**Passage:**
-=-=-=-=-
An overview of the one of the country’s fastest growing sports. Includes a brief history and rules. Also a survey of the leading MMA organizations and profiles of several of the most famous fighters.

  • Publisher: Capstone
  • Series: World of Mixed Martial Arts
  • Year Published: 2009
  • Age Level: 8-13
  • Category:


If you are wondering where all the boxing fans have gone, here’s your answer. Mixed martial arts, best known as the sport of the Ultimate Fighting Championship (UFC) league, has ramped up in recent years, and this entry in the Velocity: The World of Mixed Martial Arts series is an ideal entry point. It begins with the fascinating story of Senator John McCain’s campaign to ban the sport, and how his partial success compelled leagues to institute additional rules. By the time the final page is turned, readers will be echoing the last words of any UFC loser: “I submit.” (ALA Booklist)
-=-=-=-=-
**Given information:**

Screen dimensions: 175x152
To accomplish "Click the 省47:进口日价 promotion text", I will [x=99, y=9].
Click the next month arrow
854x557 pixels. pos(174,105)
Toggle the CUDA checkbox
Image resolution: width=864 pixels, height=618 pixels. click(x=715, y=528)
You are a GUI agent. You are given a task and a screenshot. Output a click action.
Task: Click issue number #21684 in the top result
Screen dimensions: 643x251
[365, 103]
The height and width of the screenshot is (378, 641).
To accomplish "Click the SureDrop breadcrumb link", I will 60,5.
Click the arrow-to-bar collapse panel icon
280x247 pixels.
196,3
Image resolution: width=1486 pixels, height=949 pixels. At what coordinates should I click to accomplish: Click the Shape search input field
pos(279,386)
-=-=-=-=-
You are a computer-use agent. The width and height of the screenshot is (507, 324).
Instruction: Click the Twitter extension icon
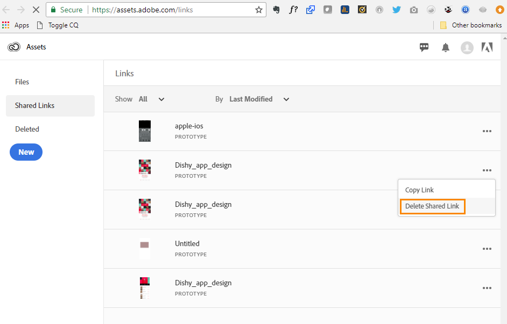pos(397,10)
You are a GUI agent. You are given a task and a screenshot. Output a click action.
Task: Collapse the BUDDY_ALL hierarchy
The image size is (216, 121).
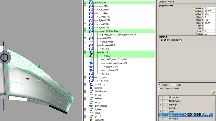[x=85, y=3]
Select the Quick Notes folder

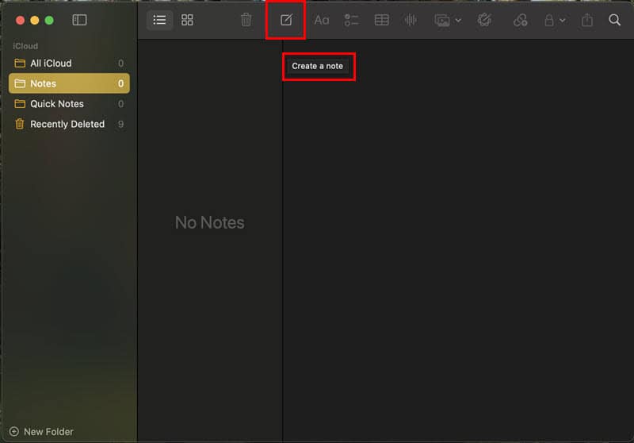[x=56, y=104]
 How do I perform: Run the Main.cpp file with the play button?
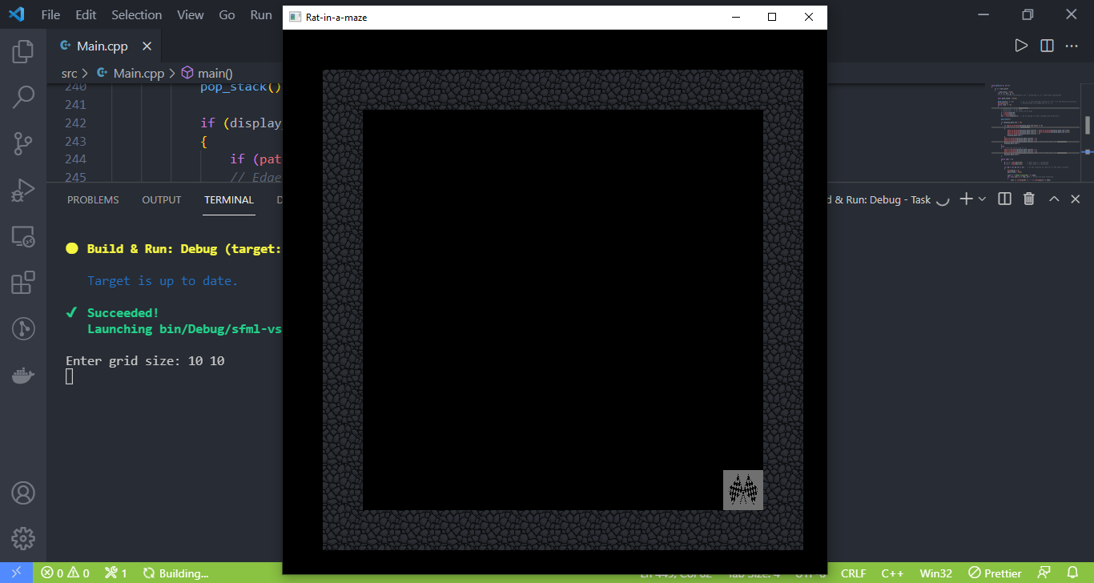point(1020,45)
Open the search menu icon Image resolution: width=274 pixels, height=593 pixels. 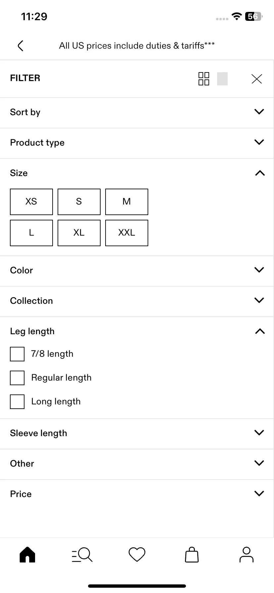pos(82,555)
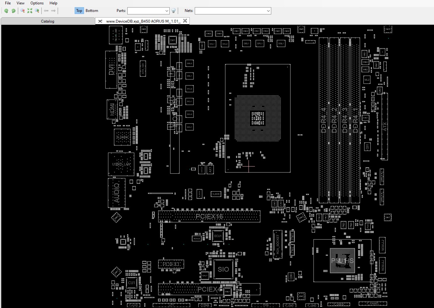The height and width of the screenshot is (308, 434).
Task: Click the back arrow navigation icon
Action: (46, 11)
-=-=-=-=-
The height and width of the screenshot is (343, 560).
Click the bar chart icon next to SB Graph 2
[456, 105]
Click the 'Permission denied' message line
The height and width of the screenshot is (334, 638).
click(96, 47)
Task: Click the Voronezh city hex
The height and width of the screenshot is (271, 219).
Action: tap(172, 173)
-=-=-=-=-
**Written task 1:**
According to the first paragraph of the MMA book description at the top, what four things does the book cover? List them.
**Written task 2:**
Resume the MMA book description at the top, picking up after its final sentence.

**Right answer 1:**
- A brief history of mixed martial arts
- The rules
- A survey of the leading MMA organizations
- Profiles of several of the most famous fighters

**Right answer 2:**
This series stands out for its exciting subject matter that has been popularized on television but that is not prevalent in material for this audience. Covering history, skills, basic rules, and greatest fights, Whiting provides information in fact boxes and in short bursts of text. Dramatic camera angles show sweating, bloody kickboxers, and cagefighters from just outside the ring. The black, red, and gold palette reflects the intensity of this sport that is often considered violent. The uninitiated will learn new vocabulary and that Mixed Martial Arts (MMA) is comprised of pankration, wrestling, and boxing. The author also discusses how politics has entered into the viewing of competitions on network and pay-per-view television. Fans of the sport will be mesmerized by these books. (School Library Journal)

Whiting nicely combines history lessons with gritty fight descriptions. Although the Web-friendly, blurb-happy layout prevents a completely fluent read, the individual blurbs are well written with active verbs and sentence variety. In general, the frequently included factoids are fun and informational. Footnotes also nicely explain fight vocabulary. (Paul Walter, Children’s Literature)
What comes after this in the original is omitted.